Mourners bid farewell to Rayshard Brooks at historic church
Scores of mourners, some dressed all in white and others wearing Black Lives Matter shirts, gathered at the historic Atlanta church that was the Rev. Martin Luther King Jr.'s pulpit for a funeral Tuesday for the Black man whose fatal shooting by police in a fast-food parking lot stoked protests across the U.S. against racial injustice.
“We are here because individuals continue to hide behind badges and trainings and policies and procedures rather than regarding the humanity of others in general and Black lives specifically,” the Rev. Bernice King, the civil rights leader’s daughter, said at the private service at Ebenezer Baptist Church.
She noted ruefully that the killing took place in Atlanta, the “Black mecca” and “the city that is supposed to be too busy to hate.’”
But in a powerful echo of her father’s “I Have a Dream” speech, she declared: “Rayshard Brooks’ death will not be in vain because justice will roll down like waters and righteousness like a mighty stream.”

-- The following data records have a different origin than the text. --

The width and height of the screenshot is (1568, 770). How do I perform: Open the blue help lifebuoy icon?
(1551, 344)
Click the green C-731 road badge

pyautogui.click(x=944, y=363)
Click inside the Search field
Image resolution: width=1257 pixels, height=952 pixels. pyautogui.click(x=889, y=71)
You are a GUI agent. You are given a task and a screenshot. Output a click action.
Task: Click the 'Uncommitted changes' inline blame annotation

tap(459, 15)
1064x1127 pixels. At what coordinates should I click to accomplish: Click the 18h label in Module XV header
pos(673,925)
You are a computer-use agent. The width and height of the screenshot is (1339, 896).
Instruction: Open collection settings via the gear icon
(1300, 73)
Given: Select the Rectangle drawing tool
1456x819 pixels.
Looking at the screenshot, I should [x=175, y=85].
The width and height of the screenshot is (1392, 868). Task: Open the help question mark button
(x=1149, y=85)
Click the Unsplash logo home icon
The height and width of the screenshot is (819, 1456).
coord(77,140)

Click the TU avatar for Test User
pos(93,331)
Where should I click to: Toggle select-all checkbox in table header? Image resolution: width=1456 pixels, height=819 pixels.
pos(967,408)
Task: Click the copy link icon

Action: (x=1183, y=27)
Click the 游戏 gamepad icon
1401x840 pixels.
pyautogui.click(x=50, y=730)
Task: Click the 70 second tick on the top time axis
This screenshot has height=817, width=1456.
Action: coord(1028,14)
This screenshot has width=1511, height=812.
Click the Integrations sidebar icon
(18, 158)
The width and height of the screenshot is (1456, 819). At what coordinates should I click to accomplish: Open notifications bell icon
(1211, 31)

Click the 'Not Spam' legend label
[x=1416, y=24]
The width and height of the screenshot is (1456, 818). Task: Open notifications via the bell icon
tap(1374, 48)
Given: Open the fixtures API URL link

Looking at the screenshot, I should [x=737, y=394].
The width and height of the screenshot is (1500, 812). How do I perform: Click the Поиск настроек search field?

Brooks’ widow, Tomika Miller, sat surrounded by family and friends dressed in white. Former state lawmaker Stacey Abrams and Atlanta Mayor Keisha Lance Bottoms, both of whom have been mentioned as potential running mates for Democratic presidential candidate Joe Biden, were there.
Some mourners wore T-shirts with Brooks’ picture. Nearly everyone wore masks against the coronavirus.
The family of a Black man killed by Atlanta police outside a fast food drive-through is pleading for changes to the criminal justice system and for protests to be calm.
“We would be dishonest if we did not discuss what got us here in the first place,” said the Rev. Raphael Warnock, senior pastor at Ebenezer Baptist. “Rayshard Brooks is the latest high-profile casualty in the struggle for justice and a battle for the soul of America. This is about him, but it is so much bigger than him.”
He recited a long list of names of Black people to die at the hands of police in recent years, including Eric Garner, Michael Brown, Philando Castile and George Floyd, lamenting in front of the congregation: “Sadly we’ve gotten too much practice at this.”
Brooks, 27, was shot twice in the back June 12 by Officer Garrett Rolfe after a struggle that erupted when police tried to handcuff him on suspicion of being intoxicated behind the wheel of his car at a Wendy’s drive-through. Video showed Brooks snatching a police Taser and firing it at the white officer while running away.
Atlanta police video shows a seemingly routine sobriety check outside a Wendy’s restaurant quickly spinning out of control and ending in gunfire. The killing of a 27-year-old Black man, Rayshard Brooks, in an encounter with two white officers late Friday has rekindled fiery protests in Atlanta and prompted the police chief’s resignation.
Rolfe, 27, was charged with murder and jailed without bail. A second officer, Devin Brosnan, 26, was charged with aggravated assault, accused of stepping on Brooks’ shoulder as he lay dying on the pavement. Lawyers for both men said their clients’ actions were justified.
The death occurred amid protests and scattered violence set off around the country by the case of George Floyd, the Black man who was pronounced dead May 25 after a white Minneapolis officer pressed his knee on Floyd’s neck for nearly eight minutes.
Atlanta’s police chief stepped down less than 24 hours after Brooks’ death, and the Wendy’s was burned by protesters.
Though Brooks was not a member of Ebenezer Baptist, the church where King preached is a “sanctuary for those who suffer,” Warnock said in a statement announcing the funeral plans. Actor and filmmaker Tyler Perry offered financial help for the service, according to the statement.
An afternoon bail hearing for Rolfe that would have conflicted with the funeral was canceled by a judge. Under the law, crime victims and their families are entitled to be heard at proceedings like this one.
Meanwhile, a new poll finds nearly all Americans favor at least some change to the nation’s criminal justice system, and they overwhelmingly want to see clear standards on when police officers may use force and consequences for those who cross the line.
The poll from the Associated Press-NORC Center for Public Affairs Research said 29% think the criminal justice system needs “a complete overhaul,” 40% say it needs “major changes,” and 25% say it needs “minor changes.” Just 5% believe no changes are necessary.